Höhepunkt der brutalen Repression war am 22. Dezember der Überfall auf das Hauptquartier der 677 000 Mitglieder zählenden KCTU im Zentrum von Seoul, an dem über 600 Polizisten teilnahmen. Nach der zweistündigen Besetzung des Gebäudes wurden 119 Mitglieder und Funktionäre des Verbandes arretiert. Gegen weitere 35 Gewerkschaftsführer – darunter den KCTU-Präsidenten Kim Myun-hwan – erging Haftbefehl, weil sie sich geweigert hatten, das Polizeilokal zur Vernehmung aufzusuchen.
Madame Park erklärte nach Beendigung des Streiks am 30. Dezember, sie bleibe bei der Verfolgung der durch Repressalien Betroffenen, da der Ausstand „illegal“ gewesen sei.
Nach der Polizeiattacke auf den zentralen KCTU-Sitz rief die Gewerkschaft Südkoreas Arbeiter zu einer nationalen Mobilisierung auf. Am 28. Dezember erlebte das Land die größte Manifestation seit Jahren. In Seoul überfluteten mehr als 100 000 Menschen die Hauptstraßen, auch in Pusan, Gwangju, Deajon und Daegu marschierten die Kolonnen unter der Losung „Nein zur Privatisierung von Korail!“ Der Streik endete nicht eher, bis eine Übereinkunft zur Schaffung einer parlamentarischen Untersuchungskommission erzielt worden war. Diese soll sich bis Ende März zur Glaubwürdigkeit von Regierungsgarantien für eine neue nichtprivate Behörde äußern.
Angesichts der Tatsache, daß die Repressalien gegen Gewerkschaftsfunktionäre bis heute weder zurückgenommen noch eingestellt worden sind, kündigte die KCTU an, ihren Kampf bis zur Demission der Präsidentin Park fortsetzen zu wollen.
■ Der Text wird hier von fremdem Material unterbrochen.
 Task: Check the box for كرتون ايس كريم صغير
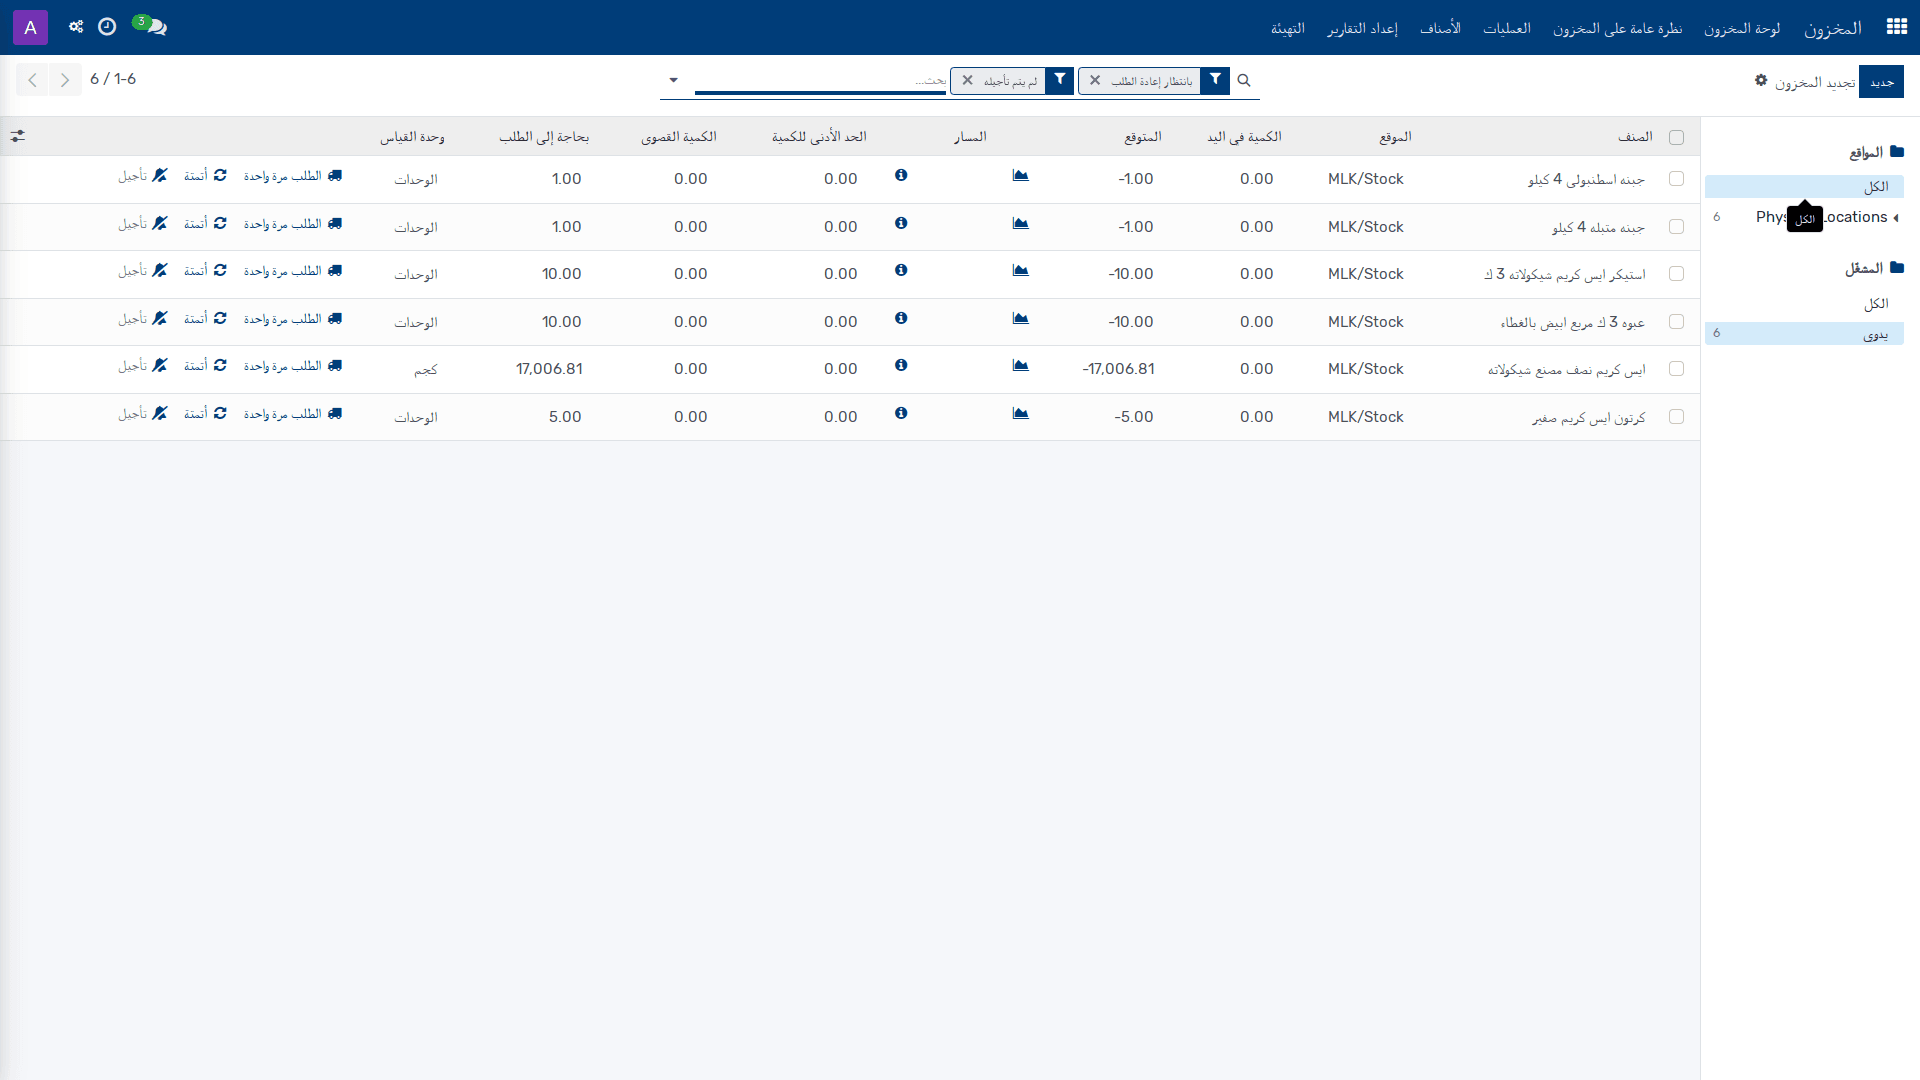point(1677,417)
In diesem Zusammenhang rief eine symbolische Aktion erhebliches Aufsehen hervor: Die Statue der jungen Gewerkschaftsaktivistin Chun Tae-il, die sich in den 70er Jahren aus Protest gegen die erbärmlichen Arbeitsbedingungen in Südkorea selbst verbrannt hatte, wurde mit einer roten Schärpe geschmückt. Während der Wahlkampagne sah sich Madame Park gezwungen, das ihr verhaßte Denkmal aufzusuchen, um der unter dem Regime ihres Vaters Umgekommenen ihre Referenz zu erweisen.
Die Entscheidung, das schlichte Monument mit einer roten Banderole zu versehen, ist in einem der repressivsten Staaten Ostasiens einer Kriegserklärung gleichzusetzen.